Le SUV suit la même logique avec un ticket d’entrée à 30 500 € en Turbo 100, 33 800 € en Hybride 110 et 34 600 € en Hybride 145. La seule version électrique proposée est la 156 chevaux de 51 kWh, à 40 700 €. Aucune déclinaison électrique de 136 chevaux ne figure dans cette série pour le 2008.
L’écart entre thermique et électrique reste le vrai sujet de la gamme. Il atteint 12 850 € sur la 208 entre le Turbo 100 et la première électrique, et 10 200 € sur le 2008 entre le Turbo 100 et l’unique version à batterie. La série spéciale ne réduit en rien cette marche, puisqu’elle applique le même supplément partout.
Une série ENVY déjà lancée en 2025
L’appellation n’est pas inédite. La première 208 Envy était apparue à l’automne 2025, à 23 750 €, disponible uniquement sur stock et limitée à deux motorisations, le thermique de 100 chevaux et l’hybride de 110. Le 2008 devait suivre quelques semaines plus tard.
Un an plus tard, l’offre change d’échelle. La série couvre désormais les deux modèles simultanément, toutes les motorisations y compris les électriques, et sort du régime de la vente sur stock. Le prix d’appel progresse de 300 € par rapport à celui de 2025, écart qui reste modéré au regard de l’élargissement du périmètre.
Le contexte produit a lui aussi évolué. La 208 roule désormais avec le nouveau 1.2 Turbo 100 à chaîne de distribution, qui a succédé au PureTech, et la version électrique revendique les 433 km de la e-208 dans sa configuration la plus efficiente. La citadine reste le premier volume de la marque.

Les points laissés sans précision
La durée de commercialisation n’est pas indiquée. Une série spéciale se distingue habituellement par une fenêtre de commande limitée, mais rien ne permet ici de savoir si ENVY restera au catalogue quelques mois ou s’installera durablement entre Allure et GT, comme la finition Style d’entrée de gamme avant elle.

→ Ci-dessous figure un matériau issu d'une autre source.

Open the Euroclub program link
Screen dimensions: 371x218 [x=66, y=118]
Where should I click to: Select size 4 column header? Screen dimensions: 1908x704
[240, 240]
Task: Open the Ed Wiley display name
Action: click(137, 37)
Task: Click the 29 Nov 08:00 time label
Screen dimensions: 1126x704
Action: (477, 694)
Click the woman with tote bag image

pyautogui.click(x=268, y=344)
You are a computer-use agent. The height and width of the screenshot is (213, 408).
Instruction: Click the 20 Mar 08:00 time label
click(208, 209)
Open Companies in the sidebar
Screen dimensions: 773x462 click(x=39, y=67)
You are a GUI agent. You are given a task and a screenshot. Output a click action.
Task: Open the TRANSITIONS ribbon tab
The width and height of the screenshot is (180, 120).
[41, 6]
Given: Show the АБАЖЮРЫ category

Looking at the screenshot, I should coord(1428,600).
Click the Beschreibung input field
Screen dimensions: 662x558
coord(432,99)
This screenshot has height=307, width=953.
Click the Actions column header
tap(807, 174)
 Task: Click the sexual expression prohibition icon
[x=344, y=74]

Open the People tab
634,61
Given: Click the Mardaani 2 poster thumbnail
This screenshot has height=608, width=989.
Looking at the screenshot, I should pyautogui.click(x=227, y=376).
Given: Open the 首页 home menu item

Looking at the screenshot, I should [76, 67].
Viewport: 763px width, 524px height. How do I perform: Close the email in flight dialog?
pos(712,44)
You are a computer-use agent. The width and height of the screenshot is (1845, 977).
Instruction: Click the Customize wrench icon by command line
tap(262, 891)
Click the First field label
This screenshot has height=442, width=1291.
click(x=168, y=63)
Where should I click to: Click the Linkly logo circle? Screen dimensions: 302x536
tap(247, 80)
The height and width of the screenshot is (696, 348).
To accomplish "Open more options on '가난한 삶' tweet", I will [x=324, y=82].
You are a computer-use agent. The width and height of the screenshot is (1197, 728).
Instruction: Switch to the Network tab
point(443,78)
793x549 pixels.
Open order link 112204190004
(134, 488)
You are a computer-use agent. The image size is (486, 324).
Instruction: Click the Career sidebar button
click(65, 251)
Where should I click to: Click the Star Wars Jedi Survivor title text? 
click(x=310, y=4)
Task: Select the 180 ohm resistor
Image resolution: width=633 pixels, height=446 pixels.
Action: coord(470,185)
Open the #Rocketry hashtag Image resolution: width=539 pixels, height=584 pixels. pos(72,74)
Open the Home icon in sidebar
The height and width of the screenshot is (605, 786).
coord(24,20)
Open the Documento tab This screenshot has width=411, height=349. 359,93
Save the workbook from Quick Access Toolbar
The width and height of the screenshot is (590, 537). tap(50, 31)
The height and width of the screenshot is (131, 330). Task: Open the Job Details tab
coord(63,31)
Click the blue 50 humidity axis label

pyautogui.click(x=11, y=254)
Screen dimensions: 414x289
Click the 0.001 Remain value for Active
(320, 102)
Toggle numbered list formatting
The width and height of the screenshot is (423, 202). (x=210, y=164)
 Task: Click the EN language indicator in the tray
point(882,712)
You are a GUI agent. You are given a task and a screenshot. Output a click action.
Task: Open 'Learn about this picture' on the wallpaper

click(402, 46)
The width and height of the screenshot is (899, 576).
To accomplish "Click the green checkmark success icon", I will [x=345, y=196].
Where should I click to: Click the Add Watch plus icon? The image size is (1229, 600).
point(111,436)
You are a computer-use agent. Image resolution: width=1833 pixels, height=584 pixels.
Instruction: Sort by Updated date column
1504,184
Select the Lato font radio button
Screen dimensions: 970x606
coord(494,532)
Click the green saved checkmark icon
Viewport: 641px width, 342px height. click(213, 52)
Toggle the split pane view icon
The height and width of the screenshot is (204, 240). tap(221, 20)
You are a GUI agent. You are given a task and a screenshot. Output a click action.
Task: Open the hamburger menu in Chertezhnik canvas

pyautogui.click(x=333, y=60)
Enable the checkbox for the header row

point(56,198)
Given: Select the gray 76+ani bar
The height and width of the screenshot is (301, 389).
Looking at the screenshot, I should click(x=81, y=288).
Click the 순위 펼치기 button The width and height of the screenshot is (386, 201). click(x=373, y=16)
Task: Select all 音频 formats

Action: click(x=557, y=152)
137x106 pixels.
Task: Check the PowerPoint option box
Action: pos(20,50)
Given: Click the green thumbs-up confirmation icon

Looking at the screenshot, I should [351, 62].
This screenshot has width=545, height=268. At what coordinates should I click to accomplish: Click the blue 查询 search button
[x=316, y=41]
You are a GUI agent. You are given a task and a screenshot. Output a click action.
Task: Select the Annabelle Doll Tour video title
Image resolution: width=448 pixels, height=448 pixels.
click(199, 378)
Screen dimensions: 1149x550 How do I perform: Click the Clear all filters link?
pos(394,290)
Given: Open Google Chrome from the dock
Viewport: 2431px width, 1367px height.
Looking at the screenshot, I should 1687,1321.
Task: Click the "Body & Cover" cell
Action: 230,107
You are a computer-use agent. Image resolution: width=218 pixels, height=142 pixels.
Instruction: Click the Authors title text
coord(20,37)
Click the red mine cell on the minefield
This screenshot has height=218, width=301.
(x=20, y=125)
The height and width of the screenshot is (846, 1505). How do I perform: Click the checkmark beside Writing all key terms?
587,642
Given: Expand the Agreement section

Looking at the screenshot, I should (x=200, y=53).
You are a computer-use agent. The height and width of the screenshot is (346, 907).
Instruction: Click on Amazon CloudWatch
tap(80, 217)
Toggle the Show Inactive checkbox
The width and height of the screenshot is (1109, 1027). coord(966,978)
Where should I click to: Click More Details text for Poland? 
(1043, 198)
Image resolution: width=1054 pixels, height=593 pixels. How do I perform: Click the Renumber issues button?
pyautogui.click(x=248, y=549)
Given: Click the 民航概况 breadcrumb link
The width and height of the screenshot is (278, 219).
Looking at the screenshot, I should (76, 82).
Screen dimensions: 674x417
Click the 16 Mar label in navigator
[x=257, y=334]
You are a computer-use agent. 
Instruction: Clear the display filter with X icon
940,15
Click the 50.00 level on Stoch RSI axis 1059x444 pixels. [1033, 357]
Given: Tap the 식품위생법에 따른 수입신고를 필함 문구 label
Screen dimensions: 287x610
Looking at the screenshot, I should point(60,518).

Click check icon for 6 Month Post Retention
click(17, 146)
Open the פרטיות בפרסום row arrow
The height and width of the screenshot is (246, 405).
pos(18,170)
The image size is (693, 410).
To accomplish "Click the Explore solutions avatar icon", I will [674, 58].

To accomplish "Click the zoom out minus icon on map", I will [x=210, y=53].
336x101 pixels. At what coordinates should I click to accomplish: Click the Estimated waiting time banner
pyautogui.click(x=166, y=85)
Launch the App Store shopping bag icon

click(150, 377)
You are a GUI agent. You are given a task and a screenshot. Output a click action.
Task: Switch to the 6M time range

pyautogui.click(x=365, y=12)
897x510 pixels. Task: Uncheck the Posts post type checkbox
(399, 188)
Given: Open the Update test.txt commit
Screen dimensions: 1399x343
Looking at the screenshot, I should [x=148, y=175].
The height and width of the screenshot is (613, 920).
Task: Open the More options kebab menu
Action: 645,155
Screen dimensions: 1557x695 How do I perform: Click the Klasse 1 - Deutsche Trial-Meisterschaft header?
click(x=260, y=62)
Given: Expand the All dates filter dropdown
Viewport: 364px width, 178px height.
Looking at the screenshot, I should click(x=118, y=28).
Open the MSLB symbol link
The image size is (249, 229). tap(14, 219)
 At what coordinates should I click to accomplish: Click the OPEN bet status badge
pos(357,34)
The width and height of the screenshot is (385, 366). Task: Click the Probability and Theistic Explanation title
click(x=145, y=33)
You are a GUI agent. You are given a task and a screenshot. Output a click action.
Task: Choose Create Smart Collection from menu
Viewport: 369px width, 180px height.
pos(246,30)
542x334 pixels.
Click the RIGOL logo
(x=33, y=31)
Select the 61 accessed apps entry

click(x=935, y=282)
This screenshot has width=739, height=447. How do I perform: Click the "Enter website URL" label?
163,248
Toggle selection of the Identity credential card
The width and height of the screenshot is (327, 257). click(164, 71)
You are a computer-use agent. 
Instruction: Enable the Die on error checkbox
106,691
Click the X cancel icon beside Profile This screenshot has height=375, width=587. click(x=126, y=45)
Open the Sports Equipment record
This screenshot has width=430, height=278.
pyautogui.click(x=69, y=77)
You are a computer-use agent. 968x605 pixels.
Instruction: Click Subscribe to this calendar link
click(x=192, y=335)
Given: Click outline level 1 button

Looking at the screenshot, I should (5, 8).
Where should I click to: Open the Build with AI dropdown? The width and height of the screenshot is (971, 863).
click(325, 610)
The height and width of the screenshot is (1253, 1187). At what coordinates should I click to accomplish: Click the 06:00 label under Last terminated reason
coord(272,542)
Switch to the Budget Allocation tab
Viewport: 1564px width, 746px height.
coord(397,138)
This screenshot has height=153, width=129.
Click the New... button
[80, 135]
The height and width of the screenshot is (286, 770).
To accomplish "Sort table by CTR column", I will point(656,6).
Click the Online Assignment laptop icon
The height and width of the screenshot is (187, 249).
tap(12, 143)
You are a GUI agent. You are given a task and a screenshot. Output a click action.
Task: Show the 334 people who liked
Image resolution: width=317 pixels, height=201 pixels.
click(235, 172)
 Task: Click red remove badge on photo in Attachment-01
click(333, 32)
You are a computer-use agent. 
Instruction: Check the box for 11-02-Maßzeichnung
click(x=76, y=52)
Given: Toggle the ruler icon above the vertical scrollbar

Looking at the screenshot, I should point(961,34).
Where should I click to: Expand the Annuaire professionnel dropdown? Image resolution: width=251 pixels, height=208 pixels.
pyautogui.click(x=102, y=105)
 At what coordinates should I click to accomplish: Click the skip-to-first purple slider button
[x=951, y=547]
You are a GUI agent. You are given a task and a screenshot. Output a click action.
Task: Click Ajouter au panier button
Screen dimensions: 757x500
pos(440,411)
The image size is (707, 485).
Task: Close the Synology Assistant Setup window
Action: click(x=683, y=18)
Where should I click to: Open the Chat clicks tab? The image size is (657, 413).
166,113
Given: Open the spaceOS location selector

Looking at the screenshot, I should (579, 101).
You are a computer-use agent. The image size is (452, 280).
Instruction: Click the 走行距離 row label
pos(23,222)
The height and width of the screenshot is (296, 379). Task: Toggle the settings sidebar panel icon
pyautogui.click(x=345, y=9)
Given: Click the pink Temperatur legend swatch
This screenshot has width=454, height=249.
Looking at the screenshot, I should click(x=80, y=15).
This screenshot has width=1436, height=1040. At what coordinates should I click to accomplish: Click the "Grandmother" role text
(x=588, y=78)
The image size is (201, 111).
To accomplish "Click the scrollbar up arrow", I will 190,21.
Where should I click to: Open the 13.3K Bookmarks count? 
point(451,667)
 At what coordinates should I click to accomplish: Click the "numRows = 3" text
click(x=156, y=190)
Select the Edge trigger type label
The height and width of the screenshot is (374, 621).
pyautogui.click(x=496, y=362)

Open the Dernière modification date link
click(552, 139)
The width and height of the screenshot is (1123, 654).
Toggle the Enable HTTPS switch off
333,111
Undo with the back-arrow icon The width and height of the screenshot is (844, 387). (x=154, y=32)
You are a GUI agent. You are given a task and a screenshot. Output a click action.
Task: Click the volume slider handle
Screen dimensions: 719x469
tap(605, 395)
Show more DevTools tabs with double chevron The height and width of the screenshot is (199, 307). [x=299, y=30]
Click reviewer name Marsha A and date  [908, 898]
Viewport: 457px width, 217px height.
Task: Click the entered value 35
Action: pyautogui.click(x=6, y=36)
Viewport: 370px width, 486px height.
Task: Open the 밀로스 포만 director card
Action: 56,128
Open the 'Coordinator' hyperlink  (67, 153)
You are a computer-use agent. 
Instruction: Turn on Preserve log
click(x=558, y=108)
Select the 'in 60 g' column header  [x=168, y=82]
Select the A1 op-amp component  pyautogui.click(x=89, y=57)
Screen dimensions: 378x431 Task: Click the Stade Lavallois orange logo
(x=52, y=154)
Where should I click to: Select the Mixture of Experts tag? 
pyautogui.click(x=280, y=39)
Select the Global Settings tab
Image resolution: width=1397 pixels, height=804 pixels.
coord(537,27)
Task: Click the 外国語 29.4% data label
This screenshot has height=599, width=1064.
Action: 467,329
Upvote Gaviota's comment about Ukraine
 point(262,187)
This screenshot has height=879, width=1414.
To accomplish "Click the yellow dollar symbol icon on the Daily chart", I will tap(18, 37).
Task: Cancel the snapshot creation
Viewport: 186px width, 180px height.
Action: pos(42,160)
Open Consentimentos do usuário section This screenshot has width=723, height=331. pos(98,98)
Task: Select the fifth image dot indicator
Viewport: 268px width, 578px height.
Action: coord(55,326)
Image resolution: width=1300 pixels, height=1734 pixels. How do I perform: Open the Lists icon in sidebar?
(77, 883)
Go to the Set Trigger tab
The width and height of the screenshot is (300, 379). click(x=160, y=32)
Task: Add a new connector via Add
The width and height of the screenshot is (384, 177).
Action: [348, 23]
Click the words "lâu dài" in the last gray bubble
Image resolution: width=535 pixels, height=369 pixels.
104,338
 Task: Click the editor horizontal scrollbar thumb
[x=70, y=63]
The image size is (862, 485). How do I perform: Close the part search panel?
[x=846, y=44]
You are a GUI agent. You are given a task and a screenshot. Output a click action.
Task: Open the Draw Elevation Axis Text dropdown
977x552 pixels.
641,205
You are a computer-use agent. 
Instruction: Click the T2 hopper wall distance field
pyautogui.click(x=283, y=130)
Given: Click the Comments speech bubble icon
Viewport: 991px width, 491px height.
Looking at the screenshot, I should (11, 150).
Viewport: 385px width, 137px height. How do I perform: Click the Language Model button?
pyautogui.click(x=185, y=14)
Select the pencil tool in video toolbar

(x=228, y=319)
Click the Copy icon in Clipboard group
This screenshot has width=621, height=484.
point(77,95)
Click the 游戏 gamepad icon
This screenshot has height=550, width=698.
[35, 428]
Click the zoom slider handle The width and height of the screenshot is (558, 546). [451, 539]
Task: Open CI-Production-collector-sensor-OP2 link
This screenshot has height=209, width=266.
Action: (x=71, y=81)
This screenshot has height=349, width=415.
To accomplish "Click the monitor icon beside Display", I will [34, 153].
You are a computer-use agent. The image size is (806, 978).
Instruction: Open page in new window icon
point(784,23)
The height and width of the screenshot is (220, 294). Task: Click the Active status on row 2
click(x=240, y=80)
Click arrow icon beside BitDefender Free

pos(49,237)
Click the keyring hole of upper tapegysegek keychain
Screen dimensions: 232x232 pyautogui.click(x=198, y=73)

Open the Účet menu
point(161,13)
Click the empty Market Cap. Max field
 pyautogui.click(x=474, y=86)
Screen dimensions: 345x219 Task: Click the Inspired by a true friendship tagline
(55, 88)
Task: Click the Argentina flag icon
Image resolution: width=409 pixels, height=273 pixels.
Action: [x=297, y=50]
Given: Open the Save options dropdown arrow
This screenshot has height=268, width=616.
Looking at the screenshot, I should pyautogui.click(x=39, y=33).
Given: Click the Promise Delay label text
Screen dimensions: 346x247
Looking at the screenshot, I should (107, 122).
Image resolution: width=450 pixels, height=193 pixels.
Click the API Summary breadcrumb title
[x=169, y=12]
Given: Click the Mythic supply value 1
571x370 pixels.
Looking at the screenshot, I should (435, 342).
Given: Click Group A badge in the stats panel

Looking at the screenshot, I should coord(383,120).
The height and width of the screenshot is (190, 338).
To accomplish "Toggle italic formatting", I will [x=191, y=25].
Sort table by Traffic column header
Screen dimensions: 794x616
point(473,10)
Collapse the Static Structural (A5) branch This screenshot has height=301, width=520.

Les consommations homologuées, les émissions de CO2 et le montant de malus applicable aux versions thermiques et hybrides ne sont pas détaillés. Sur un segment où le malus au poids et au CO2 pèse lourd dans la décision d’achat, ces valeurs comptent autant que les 400 € de supplément affichés.
L’absence de version électrique de 136 chevaux sur le 2008 n’est pas davantage expliquée, alors qu’elle existe dans le reste de la gamme du SUV. Les délais de livraison ne sont pas communiqués non plus, ce qui laisse ouverte la question du stock réellement disponible chez les concessionnaires à l’ouverture des commandes.
Restent à confirmer la fenêtre de commercialisation, les valeurs d’homologation et les délais réels. Ces trois éléments décideront de la portée d’une opération qui ne modifie ni la mécanique ni la plateforme, et qui joue uniquement sur la présentation et deux équipements de confort.
La question de fond porte sur l’efficacité de la méthode. Peugeot multiplie les niveaux intermédiaires sur une gamme déjà dense, entre Style, Allure, ENVY, GT et GT Exclusive, à un moment où les ventes françaises du groupe reposent largement sur ces deux modèles. Reste à savoir si l’acheteur y gagne en lisibilité ou s’il finit par payer 400 € une différence qu’il aurait négociée autrement.